Over time, Mr. Carter proved his mettle by playing through nine knee operations and 14 major surgeries during his career. No player worked harder at staying in shape, at preparing for a game or at being a leader on the field.
Knight, his Mets teammate, called Mr. Carter “the nicest man I ever met in baseball.’”
But it took more than a smile to lead the Mets to their 1986 championship — the most recent in team history.
“Nobody,” sportswriter Tom Verducci wrote in Newsday in 1989, “did more to establish the Mets as winners than Carter.”
Gary Edmund Carter was born April 8, 1954, in Culver City, Calif. When he was 7, he was the national champion for his age in the Punt, Pass and Kick football competition sponsored by Ford Motor Co. He was 12 when his mother died of leukemia.
A three-sport high school star in Fullerton, Calif., Mr. Carter was recruited as a quarterback by more than 100 colleges. But, after a knee injury, he chose baseball and signed in 1972 with the Expos.
In the minor leagues, Mr. Carter was converted him from a shortstop to a catcher and outfielder before making his big-league debut in 1974. He became the Expos’ full-time catcher in 1977, when he had a breakout season of 31 home runs.
While playing in Montreal, Mr. Carter learned some French and made appearances for the team throughout Canada. He became so popular that Canadian prime minister Pierre Trudeau joked, “I’m certainly happy that I don’t have to run for re-election against Gary Carter.”
Mr. Carter was recognized as the finest catcher of the 1980s, with three Gold Gloves for fielding and five Silver Slugger awards as the best hitter at his position. He made the All Star team 11 times and was twice named the most valuable player in the All Star Game.
After one-year stints with the San Francisco Giants and Los Angeles Dodgers, he returned to Montreal for his final season in 1992.
Mr. Carter hit 324 home runs during his career and had four season of at least 100 runs batted in, including a National League-leading 106 in 1984. He set the National League record for most games caught and held the major-league record, since broken by Ivan Rodriguez, for putouts by a catcher.
In 2003, his sixth year of eligibility, Mr. Carter entered the Baseball Hall of Fame. He was the first player elected to the Hall after spending the majority of his career with the Expos. (The franchise moved to Washington in 2005.)
After his playing days, Mr. Carter was a broadcaster in Montreal and Florida and a successful minor-league manager. His health began to deteriorate in 2011, when he was the head baseball coach at Florida’s Palm Beach Atlantic University — where his daughter Kimmy Bloemers, an all-American catcher at Florida State University, is the softball coach.

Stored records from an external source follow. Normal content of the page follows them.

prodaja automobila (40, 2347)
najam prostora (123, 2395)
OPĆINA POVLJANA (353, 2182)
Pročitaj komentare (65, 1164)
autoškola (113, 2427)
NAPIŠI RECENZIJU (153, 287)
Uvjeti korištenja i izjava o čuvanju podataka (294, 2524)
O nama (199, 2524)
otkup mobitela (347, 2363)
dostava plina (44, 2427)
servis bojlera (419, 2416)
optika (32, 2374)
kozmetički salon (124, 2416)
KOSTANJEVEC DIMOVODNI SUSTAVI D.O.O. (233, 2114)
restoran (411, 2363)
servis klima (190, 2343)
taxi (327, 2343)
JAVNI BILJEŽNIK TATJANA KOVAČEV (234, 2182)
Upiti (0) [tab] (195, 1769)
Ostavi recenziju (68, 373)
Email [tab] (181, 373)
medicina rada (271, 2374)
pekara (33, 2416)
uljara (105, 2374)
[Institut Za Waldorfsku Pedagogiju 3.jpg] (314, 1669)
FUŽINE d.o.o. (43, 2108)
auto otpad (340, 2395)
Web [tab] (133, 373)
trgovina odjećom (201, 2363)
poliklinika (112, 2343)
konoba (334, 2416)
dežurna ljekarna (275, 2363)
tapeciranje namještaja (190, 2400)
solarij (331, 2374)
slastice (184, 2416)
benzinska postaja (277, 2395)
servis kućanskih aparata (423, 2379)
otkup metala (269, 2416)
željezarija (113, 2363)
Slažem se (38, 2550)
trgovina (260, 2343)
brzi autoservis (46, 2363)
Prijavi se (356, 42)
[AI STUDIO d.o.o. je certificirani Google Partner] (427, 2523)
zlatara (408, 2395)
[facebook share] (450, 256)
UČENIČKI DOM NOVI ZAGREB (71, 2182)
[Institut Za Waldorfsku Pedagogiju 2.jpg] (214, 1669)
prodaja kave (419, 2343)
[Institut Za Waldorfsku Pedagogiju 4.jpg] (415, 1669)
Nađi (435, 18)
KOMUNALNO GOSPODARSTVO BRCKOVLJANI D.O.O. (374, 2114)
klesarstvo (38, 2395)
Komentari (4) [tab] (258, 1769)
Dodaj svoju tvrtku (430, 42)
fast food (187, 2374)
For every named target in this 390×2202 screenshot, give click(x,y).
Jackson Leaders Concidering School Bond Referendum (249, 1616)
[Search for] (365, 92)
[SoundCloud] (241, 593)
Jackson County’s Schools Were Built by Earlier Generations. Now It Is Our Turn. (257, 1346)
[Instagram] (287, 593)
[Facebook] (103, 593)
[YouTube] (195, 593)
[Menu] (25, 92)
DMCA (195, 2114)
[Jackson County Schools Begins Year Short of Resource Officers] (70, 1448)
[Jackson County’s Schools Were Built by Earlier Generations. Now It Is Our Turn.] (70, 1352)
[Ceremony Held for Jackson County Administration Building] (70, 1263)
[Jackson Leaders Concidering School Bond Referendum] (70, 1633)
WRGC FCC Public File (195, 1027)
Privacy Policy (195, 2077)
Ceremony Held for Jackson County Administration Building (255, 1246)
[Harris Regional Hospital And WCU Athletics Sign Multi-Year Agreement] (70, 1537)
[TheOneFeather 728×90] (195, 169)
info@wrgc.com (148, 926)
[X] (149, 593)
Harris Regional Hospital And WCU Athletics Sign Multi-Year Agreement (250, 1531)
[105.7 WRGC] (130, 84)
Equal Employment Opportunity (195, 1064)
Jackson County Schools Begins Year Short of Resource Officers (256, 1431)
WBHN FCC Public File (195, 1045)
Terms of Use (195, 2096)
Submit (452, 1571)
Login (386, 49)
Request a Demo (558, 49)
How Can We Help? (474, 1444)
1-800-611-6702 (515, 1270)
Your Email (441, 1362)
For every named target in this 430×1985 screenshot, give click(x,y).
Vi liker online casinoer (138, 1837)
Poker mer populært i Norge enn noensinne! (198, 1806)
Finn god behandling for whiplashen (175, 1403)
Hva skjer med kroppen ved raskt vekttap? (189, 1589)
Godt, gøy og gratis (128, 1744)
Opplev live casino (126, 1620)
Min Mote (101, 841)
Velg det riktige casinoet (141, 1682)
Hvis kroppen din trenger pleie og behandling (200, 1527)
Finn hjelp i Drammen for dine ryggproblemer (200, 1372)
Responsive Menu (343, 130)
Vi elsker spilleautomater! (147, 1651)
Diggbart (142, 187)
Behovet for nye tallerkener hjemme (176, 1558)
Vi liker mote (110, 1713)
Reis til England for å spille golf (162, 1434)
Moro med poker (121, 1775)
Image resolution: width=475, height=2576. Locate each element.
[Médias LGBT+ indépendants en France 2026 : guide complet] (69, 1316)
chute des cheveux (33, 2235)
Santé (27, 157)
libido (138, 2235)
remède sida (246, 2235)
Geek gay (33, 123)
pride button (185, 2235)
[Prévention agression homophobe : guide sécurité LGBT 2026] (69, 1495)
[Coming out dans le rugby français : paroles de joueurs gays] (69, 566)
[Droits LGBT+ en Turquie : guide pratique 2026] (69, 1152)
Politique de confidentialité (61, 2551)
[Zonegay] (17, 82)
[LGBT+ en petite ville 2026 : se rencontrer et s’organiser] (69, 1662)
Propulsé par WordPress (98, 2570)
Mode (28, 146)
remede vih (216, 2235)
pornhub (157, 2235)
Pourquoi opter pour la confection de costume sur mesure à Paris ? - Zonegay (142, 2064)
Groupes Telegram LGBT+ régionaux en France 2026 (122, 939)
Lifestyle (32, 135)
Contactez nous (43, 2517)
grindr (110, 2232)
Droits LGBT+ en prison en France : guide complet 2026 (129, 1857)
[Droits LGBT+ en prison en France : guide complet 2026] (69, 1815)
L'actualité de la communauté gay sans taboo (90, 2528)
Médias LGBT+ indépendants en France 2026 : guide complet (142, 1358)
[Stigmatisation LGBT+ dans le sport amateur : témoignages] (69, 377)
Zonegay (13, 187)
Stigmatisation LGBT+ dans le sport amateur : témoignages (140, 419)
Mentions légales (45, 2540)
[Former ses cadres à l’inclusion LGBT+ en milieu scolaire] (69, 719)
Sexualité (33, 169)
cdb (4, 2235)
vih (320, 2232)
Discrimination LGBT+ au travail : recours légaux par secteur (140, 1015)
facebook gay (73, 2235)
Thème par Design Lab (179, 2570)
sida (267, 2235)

Survivors include his wife of 37 years, Sandy Lahm Carter; three children, Christy Carter, Kimmy Bloemers and D.J. Carter, and three grandchildren.
Mr. Carter lived for many years in Palm Beach Gardens, Fla., where he raised millions of dollars for charities, including the Leukemia and Lymphoma Society. He also organized a reading program for underprivileged children.
In later years, several of Mr. Carter’s early detractors recanted their criticism and said they had come to realize that his enthusiasm was a genuine reflection of his love for baseball.
Ron Darling, a standout pitcher on the Mets’ 1986 championship team, said in 2001, “We were better pitchers because of Gary Carter — and better people.”